**Pekerjaan yang Diminta**
(A) Tulis ulang kata demi kata seluruh bagian teks tentang musik dan emosi anak, mulai dari "Mungkin di masa" sampai ke "sebagai metode intervensi?".
(B) Tentukan apakah setiap pernyataan berikut sesuai dengan teks tentang musik dan emosi anak. Jawab ya atau tidak, lalu kutip tanpa perubahan kata-kata teks yang menjadi penentunya: (i) Emosi sedih dan tenang dikenali lebih akurat daripada emosi senang dan takut. (ii) Anak-anak dengan kecenderungan callous-unemotional masih dapat membedakan musik menakutkan. (iii) Musik disebut dapat menjadi pintu masuk alternatif untuk memahami emosi.
(C) Lanjutkan teks tentang musik dan emosi anak mulai dari bagian tempat teks itu berhenti.

Fakta kedua: Emosi tinggi, akurasi pun tinggi. Penelitian dari Penn menunjukkan bahwa emosi high-arousal seperti senang dan takut dikenali lebih akurat daripada emosi low-key macam sedih dan tenang.
Artinya, musik yang menggelegar lebih mudah dimengerti dibanding musik yang pelan dan mellow. Ya, seperti kita semua, rupanya anak-anak juga lebih paham teriakan dibanding bisikan.
Nah, jika Anda orangtua yang selama ini mengandalkan wajah penuh khawatir, senyuman palsu, atau tatapan tajam untuk “mengajarkan” emosi pada anak — mungkin sudah saatnya Anda outsource ke Spotify.
Kenapa repot-repot mencemaskan kemampuan ekspresif Anda, kalau ternyata anak-anak lebih percaya pada dentingan piano, petikan gitar, atau efek string film Disney?
Mungkin di masa depan, kita akan menyekolahkan anak-anak ke Akademi Emosi Musikalis — bukan PAUD biasa — di mana anak tidak diajarkan alfabet, tapi disetelkan Chopin saat sedih, dan Skrillex saat hiperaktif.
Penelitian Penn juga menunjukkan bahwa anak-anak dengan kecenderungan callous-unemotional (alias datar, tak bersalah, dan mirip villain film) kesulitan mengenali emosi dari musik — kecuali ketakutan. Ya, mereka tetap bisa membedakan musik menakutkan.
Apakah ini berarti bahwa satu-satunya jalan untuk menyentuh hati anak yang “dingin” adalah lewat lagu atau film horor? Atau mungkin kita butuh versi “Therapy through Thriller” sebagai metode intervensi?
Ilmu menyarankan: ya. Musik bisa menjadi pintu masuk alternatif untuk memahami emosi bagi mereka yang tak responsif pada ekspresi wajah atau sentuhan sosial. Ini sangat masuk akal, mengingat wajah manusia sekarang lebih sering dilihat di bentuk emoji, bukan langsung.

**Data yang Diberikan**

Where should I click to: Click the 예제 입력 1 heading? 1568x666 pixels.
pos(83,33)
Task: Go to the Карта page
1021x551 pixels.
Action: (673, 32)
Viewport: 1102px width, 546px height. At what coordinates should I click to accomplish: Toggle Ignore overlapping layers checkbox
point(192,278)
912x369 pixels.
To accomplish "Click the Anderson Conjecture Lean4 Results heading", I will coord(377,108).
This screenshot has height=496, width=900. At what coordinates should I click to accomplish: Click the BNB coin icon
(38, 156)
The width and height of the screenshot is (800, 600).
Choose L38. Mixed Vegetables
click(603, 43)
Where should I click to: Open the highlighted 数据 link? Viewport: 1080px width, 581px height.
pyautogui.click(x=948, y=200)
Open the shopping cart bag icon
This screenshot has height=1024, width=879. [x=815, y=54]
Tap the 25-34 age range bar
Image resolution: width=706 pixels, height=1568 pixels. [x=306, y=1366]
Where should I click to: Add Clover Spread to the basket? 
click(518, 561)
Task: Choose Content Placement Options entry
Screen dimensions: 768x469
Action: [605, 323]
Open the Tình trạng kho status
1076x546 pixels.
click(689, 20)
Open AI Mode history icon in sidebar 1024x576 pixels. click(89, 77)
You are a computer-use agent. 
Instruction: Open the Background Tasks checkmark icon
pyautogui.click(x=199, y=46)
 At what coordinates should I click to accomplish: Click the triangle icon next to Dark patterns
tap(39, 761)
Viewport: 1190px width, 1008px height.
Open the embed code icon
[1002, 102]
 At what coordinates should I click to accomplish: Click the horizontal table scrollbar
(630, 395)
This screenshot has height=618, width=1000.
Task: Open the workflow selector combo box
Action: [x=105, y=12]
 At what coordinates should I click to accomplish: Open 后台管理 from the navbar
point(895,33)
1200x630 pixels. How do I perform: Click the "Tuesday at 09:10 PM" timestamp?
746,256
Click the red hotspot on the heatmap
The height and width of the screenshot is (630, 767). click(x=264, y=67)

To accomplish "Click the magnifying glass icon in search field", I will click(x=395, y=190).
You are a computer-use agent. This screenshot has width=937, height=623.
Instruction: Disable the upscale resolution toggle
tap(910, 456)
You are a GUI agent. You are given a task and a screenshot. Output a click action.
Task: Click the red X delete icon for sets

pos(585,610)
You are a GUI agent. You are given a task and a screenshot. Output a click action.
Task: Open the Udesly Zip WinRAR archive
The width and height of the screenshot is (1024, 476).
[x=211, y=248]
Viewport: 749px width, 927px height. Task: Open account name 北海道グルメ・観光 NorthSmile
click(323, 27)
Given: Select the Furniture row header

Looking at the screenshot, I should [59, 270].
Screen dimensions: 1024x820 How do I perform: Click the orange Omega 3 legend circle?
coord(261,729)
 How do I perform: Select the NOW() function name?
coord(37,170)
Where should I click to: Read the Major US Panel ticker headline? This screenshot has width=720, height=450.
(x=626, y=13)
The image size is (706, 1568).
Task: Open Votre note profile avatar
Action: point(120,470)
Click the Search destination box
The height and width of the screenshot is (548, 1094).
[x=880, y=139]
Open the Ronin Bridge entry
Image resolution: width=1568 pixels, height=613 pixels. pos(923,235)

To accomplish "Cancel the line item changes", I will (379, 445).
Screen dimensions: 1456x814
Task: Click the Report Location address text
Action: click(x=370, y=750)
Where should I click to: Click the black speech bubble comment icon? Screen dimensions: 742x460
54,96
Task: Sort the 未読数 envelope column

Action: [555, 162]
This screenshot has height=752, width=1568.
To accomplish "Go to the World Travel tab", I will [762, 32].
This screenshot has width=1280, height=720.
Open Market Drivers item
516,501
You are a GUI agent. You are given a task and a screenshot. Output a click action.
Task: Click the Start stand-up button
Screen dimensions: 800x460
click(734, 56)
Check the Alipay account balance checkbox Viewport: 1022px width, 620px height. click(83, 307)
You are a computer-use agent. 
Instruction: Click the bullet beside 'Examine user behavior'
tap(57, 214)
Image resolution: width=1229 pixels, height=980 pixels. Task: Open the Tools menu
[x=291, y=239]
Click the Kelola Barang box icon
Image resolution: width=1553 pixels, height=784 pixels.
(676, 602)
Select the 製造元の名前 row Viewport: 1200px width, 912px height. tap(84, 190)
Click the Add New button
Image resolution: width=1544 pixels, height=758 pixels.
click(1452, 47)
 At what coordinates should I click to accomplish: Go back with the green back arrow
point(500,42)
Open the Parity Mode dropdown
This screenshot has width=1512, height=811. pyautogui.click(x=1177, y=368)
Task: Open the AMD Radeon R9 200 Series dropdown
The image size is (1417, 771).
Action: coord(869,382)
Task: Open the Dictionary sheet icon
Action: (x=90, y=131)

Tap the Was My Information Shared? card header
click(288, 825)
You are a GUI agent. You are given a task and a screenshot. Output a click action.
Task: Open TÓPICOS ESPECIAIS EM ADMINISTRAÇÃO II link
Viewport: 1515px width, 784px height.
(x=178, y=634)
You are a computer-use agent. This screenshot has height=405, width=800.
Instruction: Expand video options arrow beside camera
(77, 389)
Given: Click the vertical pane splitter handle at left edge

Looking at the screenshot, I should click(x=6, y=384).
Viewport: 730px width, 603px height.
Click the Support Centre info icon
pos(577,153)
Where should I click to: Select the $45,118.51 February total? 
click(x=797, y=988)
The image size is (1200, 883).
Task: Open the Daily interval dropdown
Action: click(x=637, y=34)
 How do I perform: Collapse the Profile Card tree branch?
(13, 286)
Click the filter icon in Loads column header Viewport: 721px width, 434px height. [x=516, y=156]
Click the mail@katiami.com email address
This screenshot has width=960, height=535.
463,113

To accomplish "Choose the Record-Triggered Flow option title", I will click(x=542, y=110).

**Jawaban Tugas**
(A)
Mungkin di masa depan, kita akan menyekolahkan anak-anak ke Akademi Emosi Musikalis — bukan PAUD biasa — di mana anak tidak diajarkan alfabet, tapi disetelkan Chopin saat sedih, dan Skrillex saat hiperaktif.
Penelitian Penn juga menunjukkan bahwa anak-anak dengan kecenderungan callous-unemotional (alias datar, tak bersalah, dan mirip villain film) kesulitan mengenali emosi dari musik — kecuali ketakutan. Ya, mereka tetap bisa membedakan musik menakutkan.
Apakah ini berarti bahwa satu-satunya jalan untuk menyentuh hati anak yang “dingin” adalah lewat lagu atau film horor? Atau mungkin kita butuh versi “Therapy through Thriller” sebagai metode intervensi?

(B)
(i) Tidak: "emosi high-arousal seperti senang dan takut dikenali lebih akurat daripada emosi low-key macam sedih dan tenang"
(ii) Ya: "Ya, mereka tetap bisa membedakan musik menakutkan."
(iii) Ya: "Musik bisa menjadi pintu masuk alternatif untuk memahami emosi bagi mereka yang tak responsif pada ekspresi wajah atau sentuhan sosial."

(C)
Jika musik kini terbukti lebih efektif sebagai socialization agent, maka mungkin kita harus akui bahwa baby shark, frozen, tiktok beat telah mengambil alih fungsi komunikasi emosional yang dulu dipegang oleh keluarga, guru, dan masyarakat.
Anak-anak generasi Alpha dan Betha yang lahir tahun ini ternyata: Belajar empati dari soundtrack Pixar,, mengenal ketakutan lewat jump scare audio YouTube, merasa gembira karena beat viral. Bahkan menangis bukan karena dimarahi, tapi karena lagunya “Lofi Sad Piano 10 Hours”.
Sungguh ironis, bahwa di dunia yang makin visual — kita justru kembali ke pendengaran sebagai jalur utama afeksi. Coba tes kecerdasan anak-anak dengan asesmen Multiple Intelligence, Anda akan lebih tahu siapa diri mereka.
Jadi, haruskah kita sering memainkan lagu untuk mendidik anak? Jawabannya: Ya, tapi dengan akal sehat dan konteks.
Pertama, gunakan musik sebagai jembatan afeksi, bukan pelarian. Mainkan musik yang sesuai dengan suasana hati yang ingin dibentuk. Musik bisa membantu, bukan menggantikan, komunikasi emosional.
Kedua, sadari bahwa anak-anak mendengar lebih baik daripada melihat. Jadi ketimbang memasang wajah pura-pura sabar, cobalah nyanyikan perasaan Anda.
Ketiga, buatlah kurikulum emosi berbasis audio. Guru TK tak perlu lagi menggambar wajah sedih — cukup bawa speaker, lalu putar cuplikan lagu violin bernada sedih.
Keempat, evaluasi ulang peran media dan musik pop dalam membentuk afeksi anak. Jangan sampai mereka lebih paham rasa patah hati dari lagu galau TikTok, dibanding kisah nyata dalam hidup.
Walhasil, di tengah dunia yang dipenuhi noise — secara literal dan emosional — anak-anak justru menunjukkan bahwa mereka bisa menangkap makna lewat irama.
Dunia dewasa bisa belajar dari temuan hasil penelitian itu. Mungkin saatnya kita juga berhenti melihat dunia dengan prasangka, dan mulai mendengarkannya dengan hati.
Atau kalau tidak bisa, ya minimal, jangan ganggu anak mendengar musiknya. Karena barangkali, di balik ketukan drum digital itu, tersembunyi pelajaran tentang ketakutan, cinta, dan kemanusiaan yang lebih dalam dari semua seminar parenting gabut.
Cak AT – Ahmadie Thaha
Ma’had Tadabbur al-Qur’an, 11/8/2025
Referensi:
– Paz, Y. et al. (2025). “Hearing a Feeling: Music Emotion Recognition and Callous‐Unemotional Traits in Early Childhood.” Child Development.
– Ross, P. et al. (2023). “Emotional Music Bursts and Auditory Dominance in Children”. Journal of Experimental Child Psychology.